- **Text block**:
--- begin ---

Dhammarato: Okay, that’s good to know. That’s October is this month. It’s the first day of October. So the 21st.

Phra Cathal: Yeah, about three weeks. Yeah, about three weeks. And then that’s our panza. Vasa, whatever.

Dhammarato: Vasa and panza are two different poly words that actually come from two different dialects of Pali. In fact, there are two different languages. That’s something that a lot of people don’t know is that the Pali is not a language, but the various suttas are in various languages all grouped as Pali.

Phra Cathal: You know, I mentioned vasa to so many Thai people and they just go. They don’t. It doesn’t go in their ear, you know, So I say panza instead and they understand, but they’re not Vasa. It’s weird. Yeah.

Dhammarato: Yes. But vasa is a Pali word and it has the same thing that. In fact, here’s something that you can use as a referent. What is a small body of water normally found on a farm?

Phra Cathal: Pool.

Dhammarato: Pond.

Phra Cathal: Pond. Oh, very small. Okay.

Dhammarato: Okay, so there you go. For ponza, that. So the English language word for pond, you can find that this got its roots in the original Indo European language. Okay. Now, vasa, if you change the V to a W, which is common, what does that word give you?

--- end ---

- **Requests**:
**a)** Answer these questions about the conversation on vasa and panza, one per line:
(i) Which day of October does Dhammarato say it is?
(ii) Which word does Phra Cathal use with Thai people instead of vasa?
(iii) What is Phra Cathal's first answer when asked for a small body of water normally found on a farm?
**b)** Transcribe the listing word for word, from its first line through the line with "(x=419, y=385)", including both of those lines.

- **Dataset excerpts**:
--- begin ---

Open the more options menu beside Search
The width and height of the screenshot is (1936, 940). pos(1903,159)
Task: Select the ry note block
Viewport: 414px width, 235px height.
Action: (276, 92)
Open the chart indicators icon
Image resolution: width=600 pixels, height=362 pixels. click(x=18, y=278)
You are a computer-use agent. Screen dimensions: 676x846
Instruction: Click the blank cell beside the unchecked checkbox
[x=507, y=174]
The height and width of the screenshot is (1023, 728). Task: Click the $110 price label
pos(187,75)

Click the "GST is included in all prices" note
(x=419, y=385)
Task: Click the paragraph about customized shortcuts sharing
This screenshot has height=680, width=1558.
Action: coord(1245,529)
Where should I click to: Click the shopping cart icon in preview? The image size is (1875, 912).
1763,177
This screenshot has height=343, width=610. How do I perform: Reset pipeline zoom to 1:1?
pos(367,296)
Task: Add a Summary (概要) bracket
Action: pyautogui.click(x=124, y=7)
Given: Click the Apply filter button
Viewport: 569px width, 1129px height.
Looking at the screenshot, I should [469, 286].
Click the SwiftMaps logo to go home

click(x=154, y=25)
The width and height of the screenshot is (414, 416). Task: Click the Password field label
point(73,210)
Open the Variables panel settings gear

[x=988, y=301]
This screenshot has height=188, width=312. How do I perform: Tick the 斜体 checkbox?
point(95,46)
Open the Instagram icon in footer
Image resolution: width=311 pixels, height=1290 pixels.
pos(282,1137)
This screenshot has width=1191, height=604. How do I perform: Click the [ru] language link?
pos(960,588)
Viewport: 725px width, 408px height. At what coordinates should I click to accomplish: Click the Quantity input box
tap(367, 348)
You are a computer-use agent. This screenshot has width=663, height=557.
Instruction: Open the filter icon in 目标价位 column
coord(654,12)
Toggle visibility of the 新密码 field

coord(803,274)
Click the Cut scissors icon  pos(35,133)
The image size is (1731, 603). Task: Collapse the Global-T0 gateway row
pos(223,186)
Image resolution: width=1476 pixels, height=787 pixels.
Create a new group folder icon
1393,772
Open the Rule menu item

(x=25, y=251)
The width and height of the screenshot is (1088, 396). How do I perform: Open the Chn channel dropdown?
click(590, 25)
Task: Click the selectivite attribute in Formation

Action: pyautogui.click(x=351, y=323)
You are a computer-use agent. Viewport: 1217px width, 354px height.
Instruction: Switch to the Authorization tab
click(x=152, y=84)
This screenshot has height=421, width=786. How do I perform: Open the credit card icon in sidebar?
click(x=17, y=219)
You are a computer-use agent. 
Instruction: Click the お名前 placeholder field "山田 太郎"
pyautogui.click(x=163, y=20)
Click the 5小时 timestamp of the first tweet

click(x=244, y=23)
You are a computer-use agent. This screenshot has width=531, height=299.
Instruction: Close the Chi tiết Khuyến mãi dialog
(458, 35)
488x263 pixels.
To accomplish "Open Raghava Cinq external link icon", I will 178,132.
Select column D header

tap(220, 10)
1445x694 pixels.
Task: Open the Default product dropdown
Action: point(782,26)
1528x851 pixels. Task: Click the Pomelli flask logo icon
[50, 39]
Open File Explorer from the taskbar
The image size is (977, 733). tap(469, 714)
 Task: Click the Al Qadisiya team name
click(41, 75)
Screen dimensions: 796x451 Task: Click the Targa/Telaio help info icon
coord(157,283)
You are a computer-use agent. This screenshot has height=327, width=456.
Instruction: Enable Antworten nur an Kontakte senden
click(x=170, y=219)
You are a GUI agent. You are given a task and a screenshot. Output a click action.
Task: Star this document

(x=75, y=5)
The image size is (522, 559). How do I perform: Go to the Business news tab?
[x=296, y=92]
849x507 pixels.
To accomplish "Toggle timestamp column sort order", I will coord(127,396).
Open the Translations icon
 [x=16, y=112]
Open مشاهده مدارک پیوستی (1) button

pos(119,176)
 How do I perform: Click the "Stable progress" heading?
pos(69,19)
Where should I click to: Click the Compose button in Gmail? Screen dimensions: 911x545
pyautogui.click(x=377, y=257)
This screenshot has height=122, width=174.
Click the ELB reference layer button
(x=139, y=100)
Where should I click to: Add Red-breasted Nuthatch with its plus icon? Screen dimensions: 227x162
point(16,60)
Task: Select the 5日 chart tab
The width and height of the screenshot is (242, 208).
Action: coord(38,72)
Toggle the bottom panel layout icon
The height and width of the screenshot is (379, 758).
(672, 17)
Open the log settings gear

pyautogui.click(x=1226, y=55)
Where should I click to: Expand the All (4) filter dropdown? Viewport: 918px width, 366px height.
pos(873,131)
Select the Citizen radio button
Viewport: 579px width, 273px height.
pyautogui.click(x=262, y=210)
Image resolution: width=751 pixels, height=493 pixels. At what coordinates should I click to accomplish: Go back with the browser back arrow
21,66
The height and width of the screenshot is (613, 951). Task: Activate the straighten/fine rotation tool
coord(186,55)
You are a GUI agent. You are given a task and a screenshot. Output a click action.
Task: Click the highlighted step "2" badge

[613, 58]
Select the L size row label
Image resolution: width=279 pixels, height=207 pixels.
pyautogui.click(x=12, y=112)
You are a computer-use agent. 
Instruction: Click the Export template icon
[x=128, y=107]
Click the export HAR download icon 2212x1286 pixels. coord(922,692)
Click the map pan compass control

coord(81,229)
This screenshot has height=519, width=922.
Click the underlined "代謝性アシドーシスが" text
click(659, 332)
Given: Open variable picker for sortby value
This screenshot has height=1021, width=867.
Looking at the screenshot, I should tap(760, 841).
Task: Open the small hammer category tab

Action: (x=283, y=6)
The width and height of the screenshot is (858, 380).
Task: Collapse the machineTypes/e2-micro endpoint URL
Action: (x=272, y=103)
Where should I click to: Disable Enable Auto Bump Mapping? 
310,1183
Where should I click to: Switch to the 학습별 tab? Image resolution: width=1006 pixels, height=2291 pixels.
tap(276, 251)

--- end ---

- **Answers for the exercise**:
**a)**
(i) The first day of October.
(ii) Panza.
(iii) Pool.

**b)**
Open the more options menu beside Search
The width and height of the screenshot is (1936, 940). pos(1903,159)
Task: Select the ry note block
Viewport: 414px width, 235px height.
Action: (276, 92)
Open the chart indicators icon
Image resolution: width=600 pixels, height=362 pixels. click(x=18, y=278)
You are a computer-use agent. Screen dimensions: 676x846
Instruction: Click the blank cell beside the unchecked checkbox
[x=507, y=174]
The height and width of the screenshot is (1023, 728). Task: Click the $110 price label
pos(187,75)

Click the "GST is included in all prices" note
(x=419, y=385)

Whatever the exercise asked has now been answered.